* **TRAVAIL DEMANDÉ**
A) Recopiez fidèlement le passage du texte extrait qui commence par « Pendant toute la » et se poursuit jusqu'à « ruine des Portugais. ».
B) Énumérez tous les peuples désignés par leur nom dans le texte sur le commerce portugais et espagnol.
C) D'après le texte extrait, quelle ville fut l'entrepôt du commerce de l'Inde pendant le XVIe siècle ?

En 1500, le hasard avait fait découvrir le Brésil à l'amiral portugais Cabral. Cette contrée fut d'abord une colonie pénitentiaire. Puis elle acquit une importance commerciale par la culture du sucre, qui, à cette époque, apparaît pour la première fois dans les ports d'Europe en quantité considérable. Plus tard, ou y découvrit les mines d'or et de diamants de Minas-Geraès et du Cerro da Rio.

Pendant toute la durée du XVIe siècle, le Portugal eut le monopole du commerce de l'Inde, et Lisbonne en fut l'entrepôt. Mais la décadence commença lorsque le Portugal fut tombé sous la loi de l'Espagne. Le décret espagnol qui, en 1594, ferma aux Hollandais le port de Lisbonne, fonda l'empire de ces derniers dans l'Inde, ainsi que leur prépondérance commerciale, et commença la ruine des Portugais.

Espagne.
Les Espagnols, sans avoir l'esprit du commerce, ont été cependant appelés à jouer un grand rôle dans son histoire. On ne peut guère citer parmi eux comme ayant de l'aptitude pour le négoce que les Catalans. Les Juifs et les Maures, animaient la péninsule; le fanatisme espagnol les en expulsa. En revanche, l'esprit chevaleresque , héroïque, acquis dans les luttes contre les Maures, fit faire aux Espagnols de grandes choses dans le nouveau monde, où les avait conduits Christophe Colomb. De là, les conquêtes du Mexique, du Pérou, l'occupation de la plus grande partie de l'Amérique du Sud, et par suite la fondation d'un imposant système colonial. Mais la soif de l'or fut à peu près l'unique mobile de ces entreprises, et la contrée la plus fertile, douée du climat le plus beau et le plus sain, était dédaignée quand on n'y trouvait pas de traces d'or et d'argent. L'extraction des métaux précieux ne fut pas dénuée d'avantages pour l'Espagne elle-même; mais elle exerça surtout une influence considérable sur le commerce mondial.

* **DONNÉES ENREGISTRÉES**
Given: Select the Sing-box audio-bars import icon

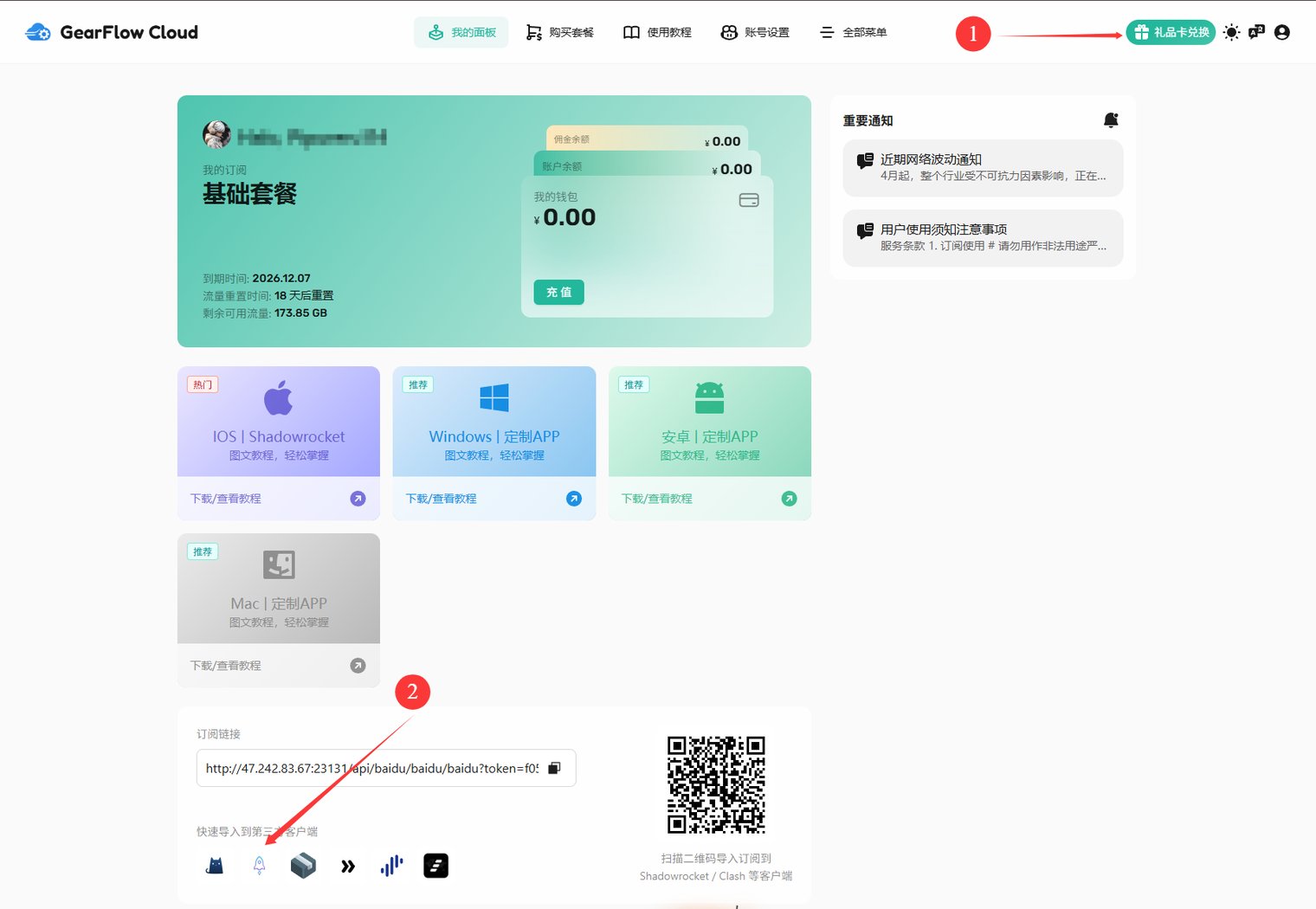Looking at the screenshot, I should [x=391, y=865].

* **RÉPONSES PAR TÂCHE**
A)
Pendant toute la durée du XVIe siècle, le Portugal eut le monopole du commerce de l'Inde, et Lisbonne en fut l'entrepôt. Mais la décadence commença lorsque le Portugal fut tombé sous la loi de l'Espagne. Le décret espagnol qui, en 1594, ferma aux Hollandais le port de Lisbonne, fonda l'empire de ces derniers dans l'Inde, ainsi que leur prépondérance commerciale, et commença la ruine des Portugais.

B) Portugais, Hollandais, Espagnols, Catalans, Juifs, Maures

C) Lisbonne.